Non sono affatto convinta, che il libro e l’editoria, di conseguenza, sia morta, l’evoluzione a cui siamo assistendo è solo un cambio di paradigma, un differente modo di leggere e di usufruire della cultura.

Non si legge seguendo le stesse modalità di una volta, ma di fatto l’industria del libro non ha interruzioni, anzi… numerose fonti indicano che ogni anno ci sono 65.000 libri nuovi solo in Italia. Una marea di racconti, storie, vicende e drammi di cui, nella maggior parte dei casi, non veniamo a saperne nulla.

Ai lettori verrebbe chiesto di accontentare tutti in un lasso di tempo più ridotto rispetto a quello che hanno realmente a disposizione.

alla lettura si dovrebbero dedicare più
delle canoniche 8 ore giornaliere, già impegnate nel lavoro

Gli unici a lamentarsi sono coloro che NON hanno saputo indirizzare il loro libro al proprio pubblico di elezione (le affinità elettive esistono non solo fra le persone ma anche fra il libro e il suo lettore d’eccellenza).
A  volte può accadere nel mondo dell’editoria che si strumentalizzi la la scusa di un lettore poco attento per pubblicare il libro a pagamento e disinteressarsi completamente della sua promozione. A volte purtroppo/spesso per incapacità di promuoversi e di farsi conoscere.

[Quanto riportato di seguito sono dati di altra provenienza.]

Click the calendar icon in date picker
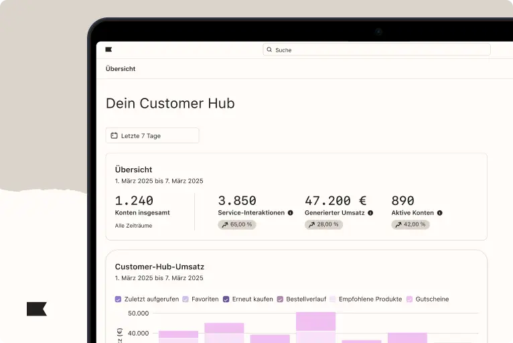This screenshot has height=343, width=513. (114, 136)
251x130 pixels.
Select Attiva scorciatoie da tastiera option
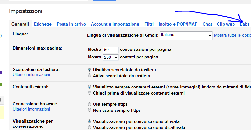click(90, 76)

L’unica reale crisi è quella di chi NON è in grado
di raggiungere il SUO pubblico.

Perché il mercato è più ampio, perché c’è maggiore concorrenza, perché il messaggio da inviare deve essere strutturato con maggiore attenzione e cura. Come ad esempio, studiare una copertina ad hoc per il libro che si intende promuovere ad una diversa fascia di pubblico e se è possibile rinnovare un classico come Giulietta e Romeo… è possibile promuovere anche altri contenuti.

Quindi, stanca di leggere che il libro sta morendo, ho deciso di festeggiare la sua evoluzione da bruco a nuova farfalla. Come per un re, si festeggia il nuovo re che lo segue.

Lunga vita a chi investe nelle nuove opportunità,
con la competenza e la perseveranza di promuovere
il suo lavoro e quello dei suoi autori.